The problem: Skip every picture, then write out exactly the lines of the listing below from the line that contains "[Funda] (77, 2467)" through the final line.

Data for the task:
▽

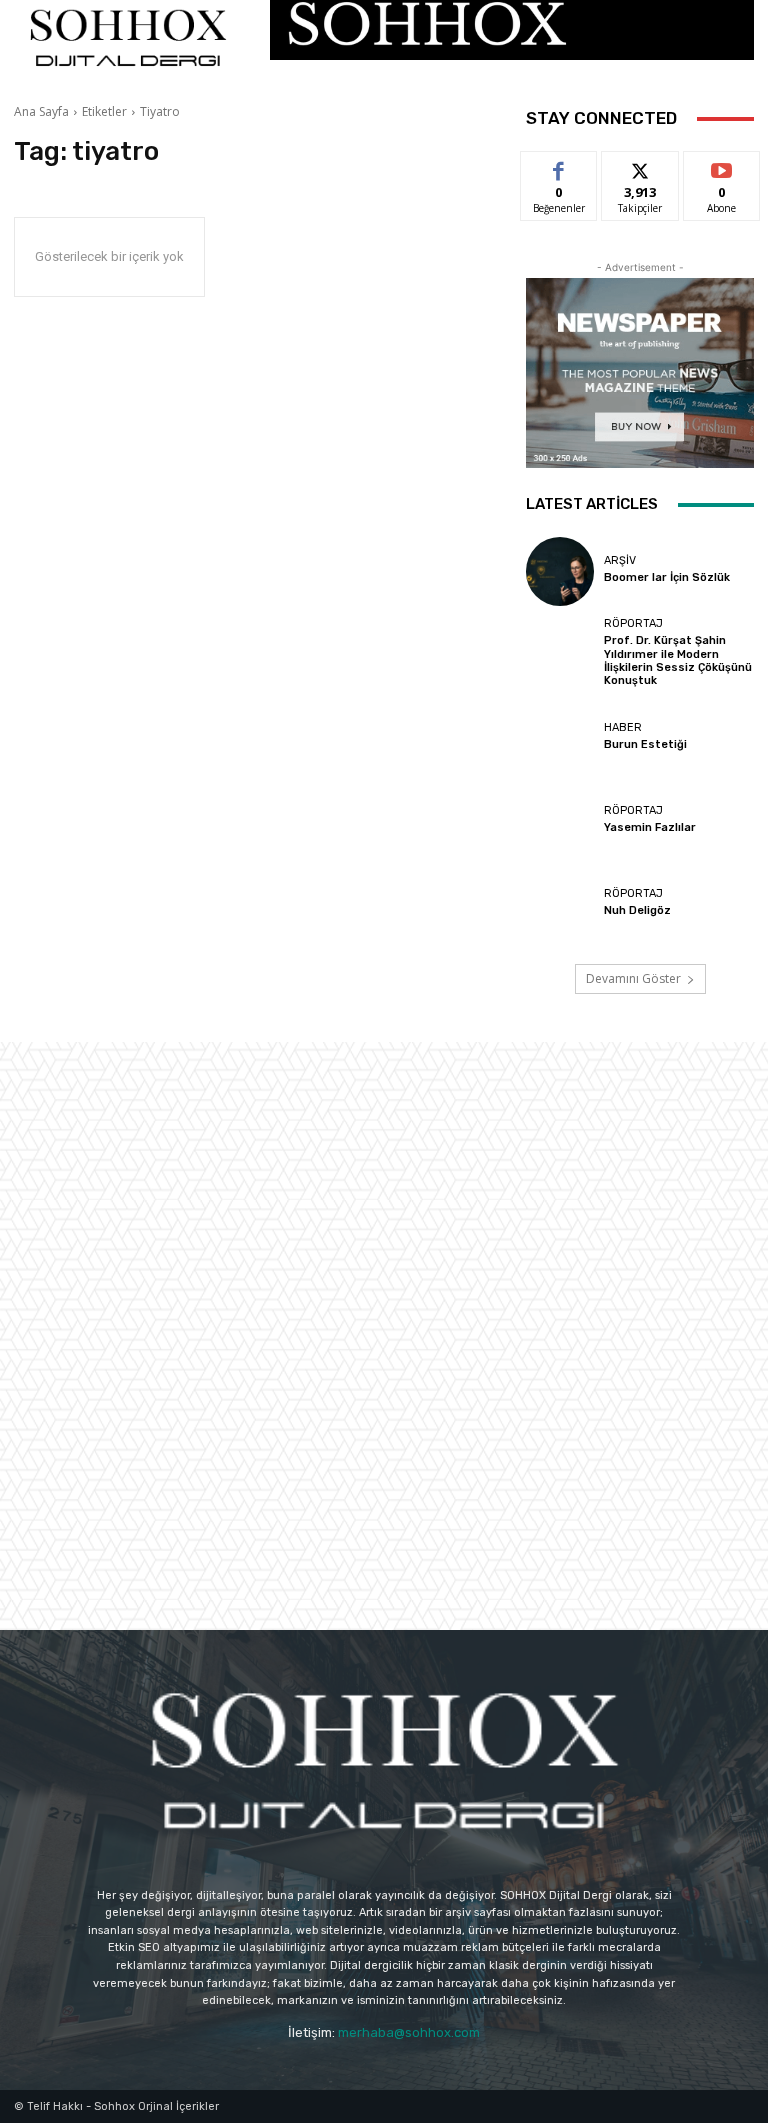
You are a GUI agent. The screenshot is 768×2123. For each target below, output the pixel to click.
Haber (623, 727)
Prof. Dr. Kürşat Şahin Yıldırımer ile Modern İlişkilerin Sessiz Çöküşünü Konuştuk (678, 660)
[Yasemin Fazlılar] (560, 821)
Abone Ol (721, 166)
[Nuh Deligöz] (560, 905)
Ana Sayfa (41, 111)
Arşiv (620, 560)
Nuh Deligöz (637, 910)
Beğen (559, 166)
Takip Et (640, 166)
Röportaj (633, 623)
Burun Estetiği (645, 744)
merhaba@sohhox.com (409, 2032)
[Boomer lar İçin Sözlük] (560, 571)
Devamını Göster (633, 978)
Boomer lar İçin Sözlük (667, 577)
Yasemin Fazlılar (650, 827)
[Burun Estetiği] (560, 738)
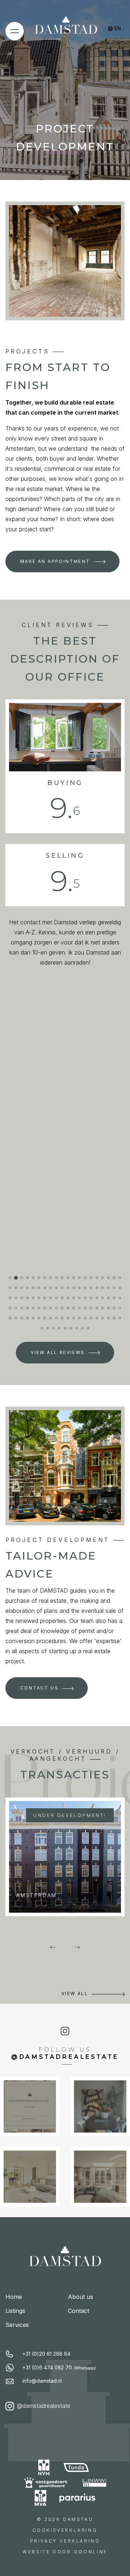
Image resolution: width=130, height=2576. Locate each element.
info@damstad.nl (42, 2381)
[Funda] (77, 2467)
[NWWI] (95, 2483)
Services (17, 2324)
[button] (10, 1277)
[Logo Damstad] (66, 28)
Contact (78, 2310)
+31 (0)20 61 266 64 (46, 2354)
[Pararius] (77, 2497)
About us (80, 2296)
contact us (39, 1688)
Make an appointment (55, 561)
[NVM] (43, 2467)
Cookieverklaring (65, 2530)
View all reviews (57, 1352)
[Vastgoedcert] (45, 2483)
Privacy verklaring (65, 2541)
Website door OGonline (65, 2551)
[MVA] (41, 2498)
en (117, 28)
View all (74, 1993)
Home (13, 2296)
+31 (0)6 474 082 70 (59, 2367)
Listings (15, 2310)
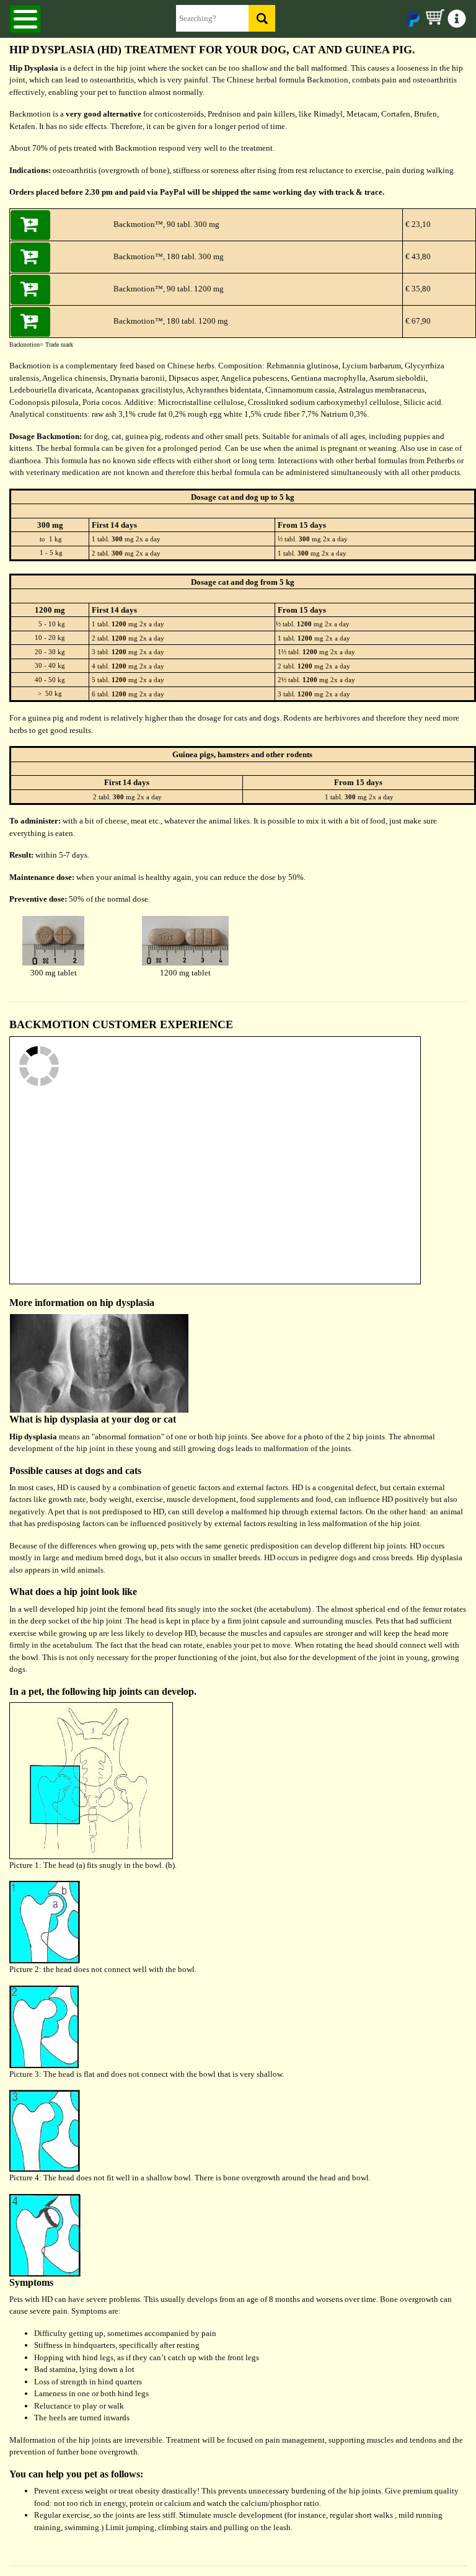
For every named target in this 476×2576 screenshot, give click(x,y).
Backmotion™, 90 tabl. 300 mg (166, 224)
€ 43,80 (417, 256)
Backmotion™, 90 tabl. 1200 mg (168, 288)
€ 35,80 (417, 288)
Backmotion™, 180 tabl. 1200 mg (170, 321)
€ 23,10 (417, 224)
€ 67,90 (417, 321)
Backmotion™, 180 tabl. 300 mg (168, 256)
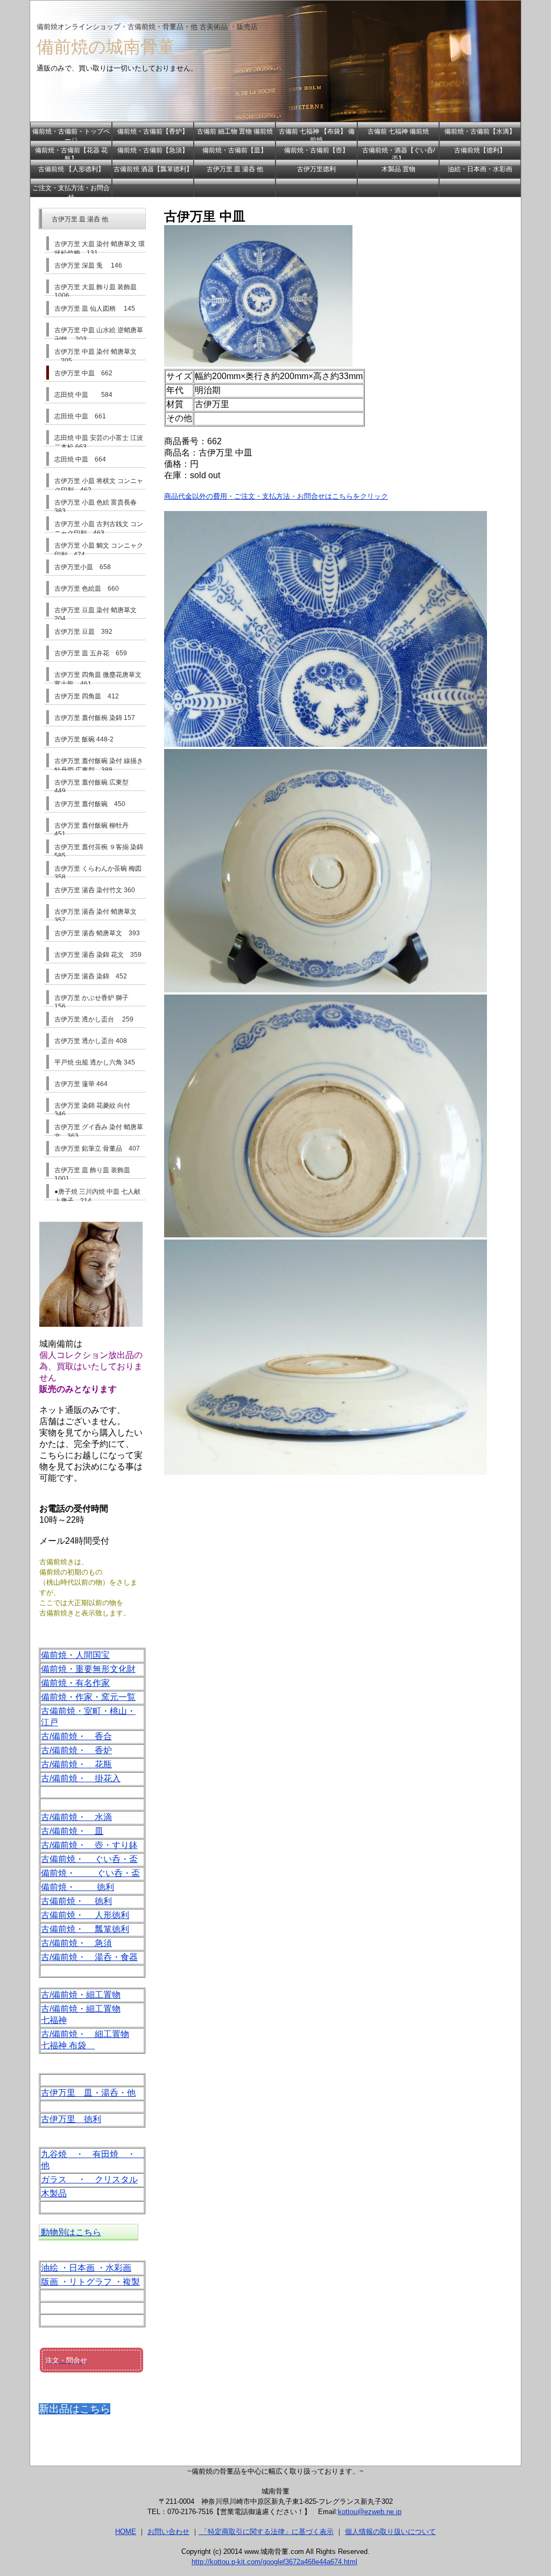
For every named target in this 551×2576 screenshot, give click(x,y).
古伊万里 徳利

△

Output for this task:
[Funda] (77, 2467)
[NWWI] (95, 2483)
Services (17, 2324)
[button] (10, 1277)
[Logo Damstad] (66, 28)
Contact (78, 2310)
+31 (0)20 61 266 64 (46, 2354)
[Pararius] (77, 2497)
About us (80, 2296)
contact us (39, 1688)
Make an appointment (55, 561)
[NVM] (43, 2467)
Cookieverklaring (65, 2530)
View all reviews (57, 1352)
[Vastgoedcert] (45, 2483)
Privacy verklaring (65, 2541)
Website door OGonline (65, 2551)
[MVA] (41, 2498)
en (117, 28)
View all (74, 1993)
Home (13, 2296)
+31 (0)6 474 082 70 (59, 2367)
Listings (15, 2310)
For every named target in this 476×2576 screenshot, give click(x,y).
Backmotion™, 90 tabl. 300 mg (166, 224)
€ 43,80 (417, 256)
Backmotion™, 90 tabl. 1200 mg (168, 288)
€ 35,80 (417, 288)
Backmotion™, 180 tabl. 1200 mg (170, 321)
€ 23,10 (417, 224)
€ 67,90 (417, 321)
Backmotion™, 180 tabl. 300 mg (168, 256)
For every named target in this 551×2576 screenshot, give click(x,y).
古伊万里 徳利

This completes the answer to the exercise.